Sonia Kumar is the first woman and the first person of colour ever elected MP for Dudley. She describes herself as "the proud daughter of a greengrocer, an NHS physiotherapist and a true West Midlands woman", and she is Sikh. She attended Cadbury College and worked as a frontline physiotherapist at the Royal Orthopaedic Hospital in Northfield and at the Dudley Group NHS Foundation Trust, graduating from Aston University with an MSc in Business and Management on 19 July 2024, fifteen days after her election. "The Prime Minister gave me a day off to graduate," she said.
The constituency is newly created from Dudley North and part of Dudley South, so voters were choosing a representative for a new configuration, not returning an existing seat.
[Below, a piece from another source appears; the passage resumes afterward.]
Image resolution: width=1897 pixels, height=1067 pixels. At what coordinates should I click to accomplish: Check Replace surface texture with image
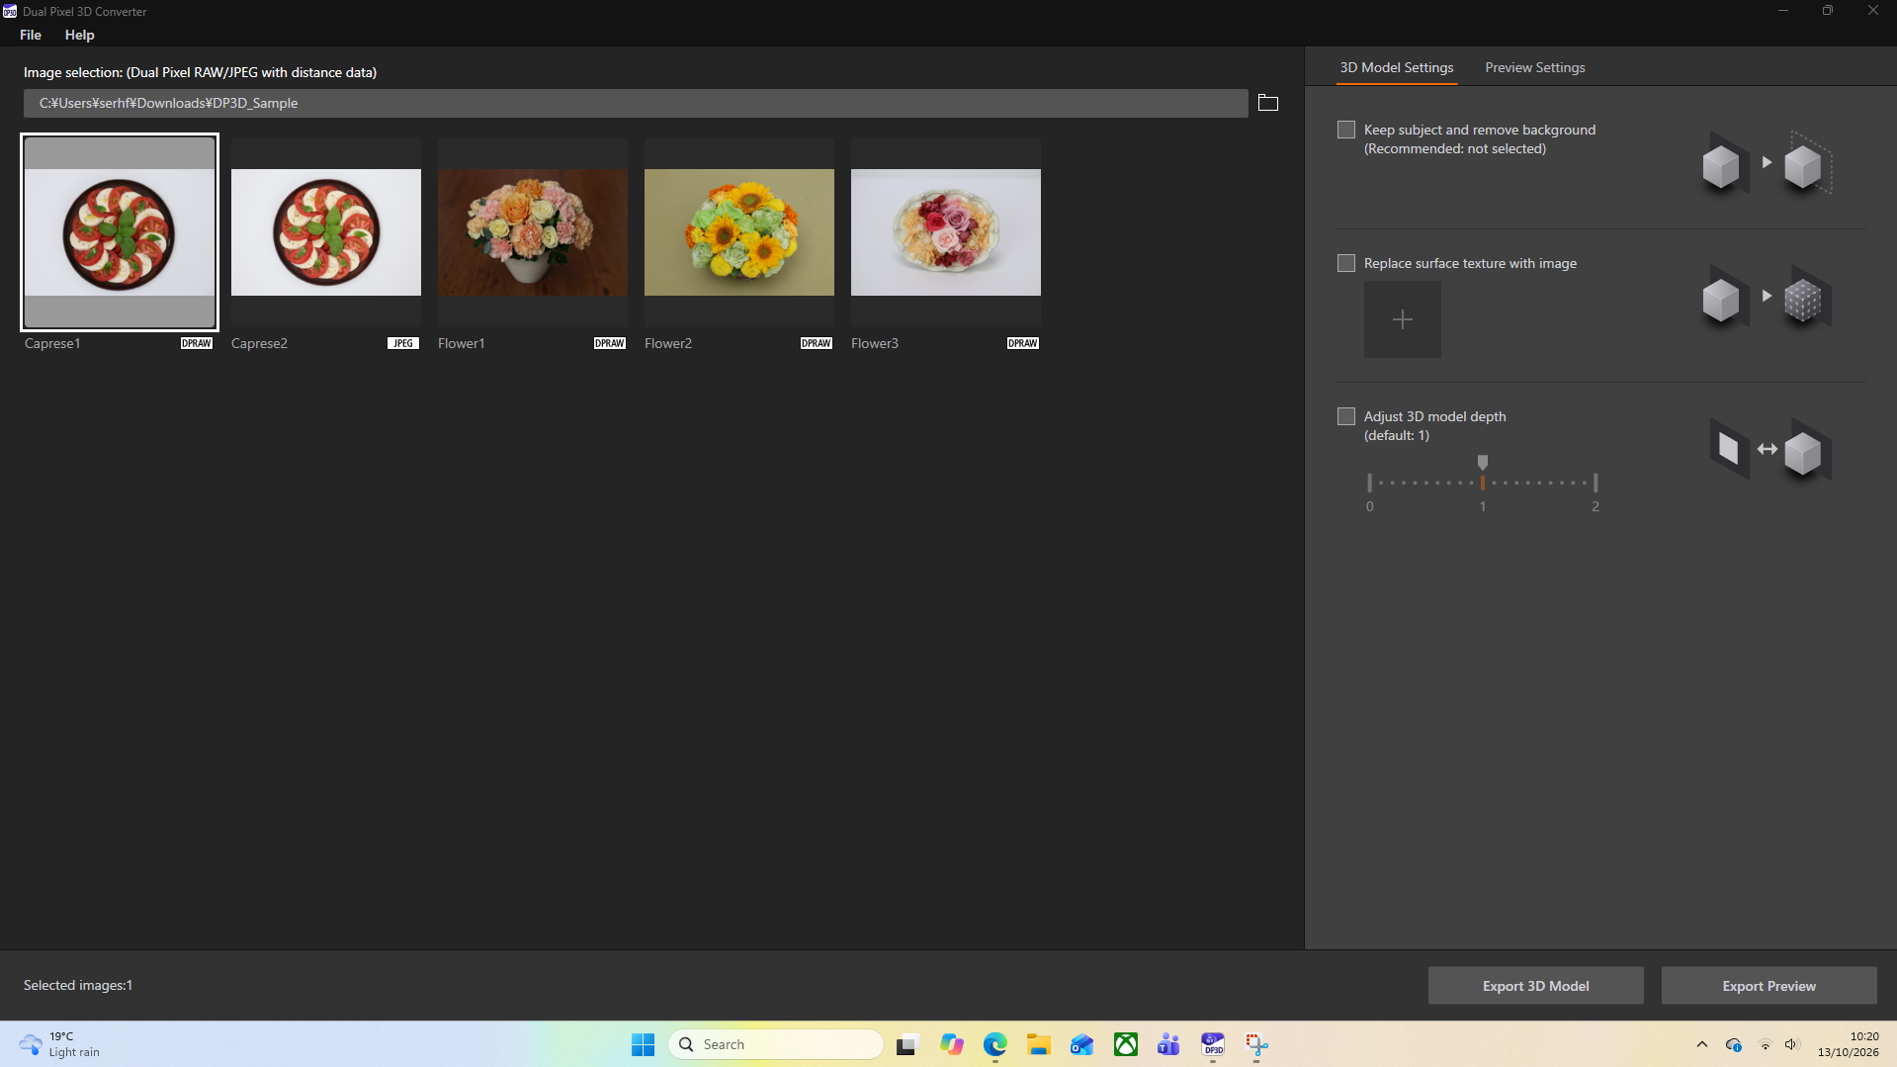[x=1345, y=263]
The campaign turned communal. Marco Longhi, the former Dudley North MP, sent a letter addressed specifically to "voters of the British Pakistani/Kashmiri community in Dudley", with Kumar's name in bold, capitals and underlined, asking whether she would advocate for Kashmir, the implication being that her surname meant she would not support Muslim Kashmiri interests. Kumar is Sikh, not Hindu; Longhi had targeted her religious and ethnic identity to a specific community as a campaign tactic. She told the BBC she was "disappointed and shocked" and answered with a pledge of "unity not division".
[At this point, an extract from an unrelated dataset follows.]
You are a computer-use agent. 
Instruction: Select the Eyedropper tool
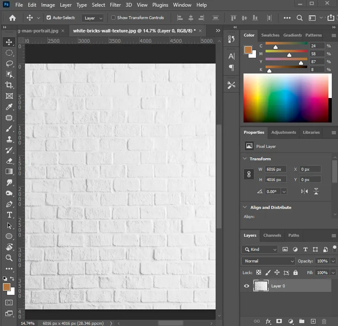pos(9,107)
She was elected on 4 July 2024 with 12,215 votes (34.1 percent) and a majority of 1,900 (5.3 percent), with the Conservatives on 28.8 percent and Reform UK on 26.4 percent, within 873 votes of second place, on a turnout of just 51 percent. She sits on the Business and Trade Committee.
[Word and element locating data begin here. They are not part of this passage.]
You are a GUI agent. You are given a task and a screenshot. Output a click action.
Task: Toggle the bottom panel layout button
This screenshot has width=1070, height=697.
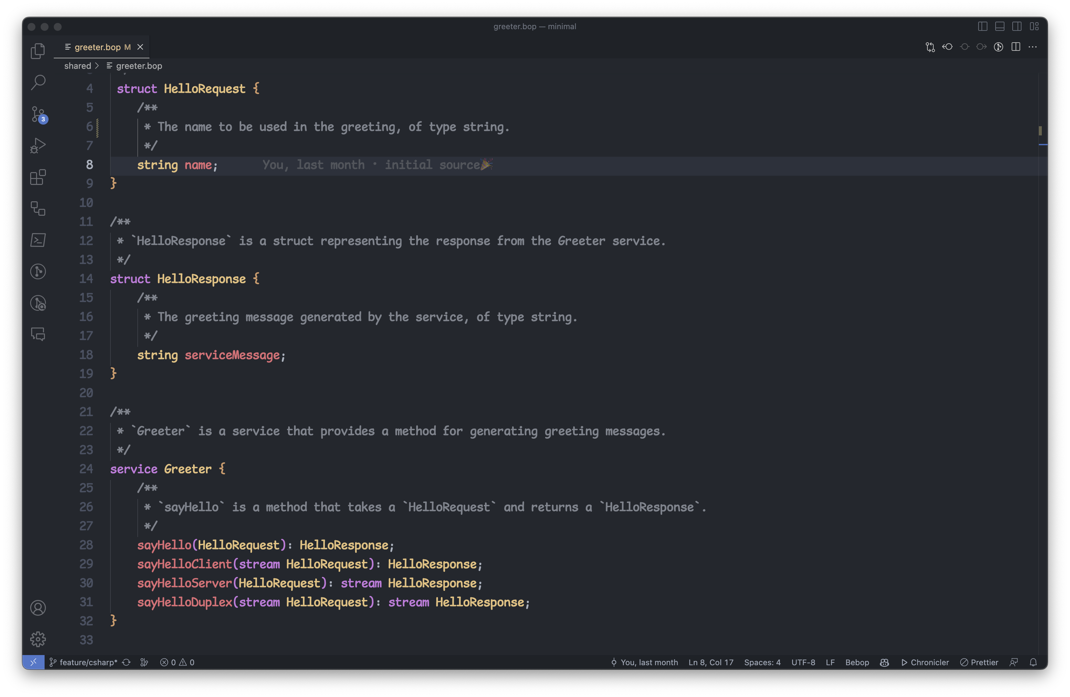point(999,27)
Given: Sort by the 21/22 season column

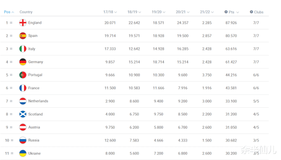Looking at the screenshot, I should 207,12.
Kumar's strengths include being the first woman and first person of colour MP for Dudley, a greengrocer's-daughter background, her Sikh identity in a diverse constituency, frontline NHS physiotherapy at two hospitals, an Aston MSc completed during the campaign, West Midlands roots, the Business and Trade Committee seat, and the "unity not division" response to communal campaigning. Her weaknesses include a 1,900 majority (5.3 percent), a 34.1 percent vote share with Reform at 26.4 percent nearly overtaking the Conservatives, 51 percent turnout leaving half the electorate unrepresented, no ministerial office, no legislative achievement, and the structural vulnerability of a new constituency with no Labour history. With the NHS career, the two historic firsts and the Aston MSc, she has a distinctive personal profile. Whether Dudley voters see improved physiotherapy access, NHS waiting times and town centre revival will determine whether the historic firsts become a lasting Labour presence.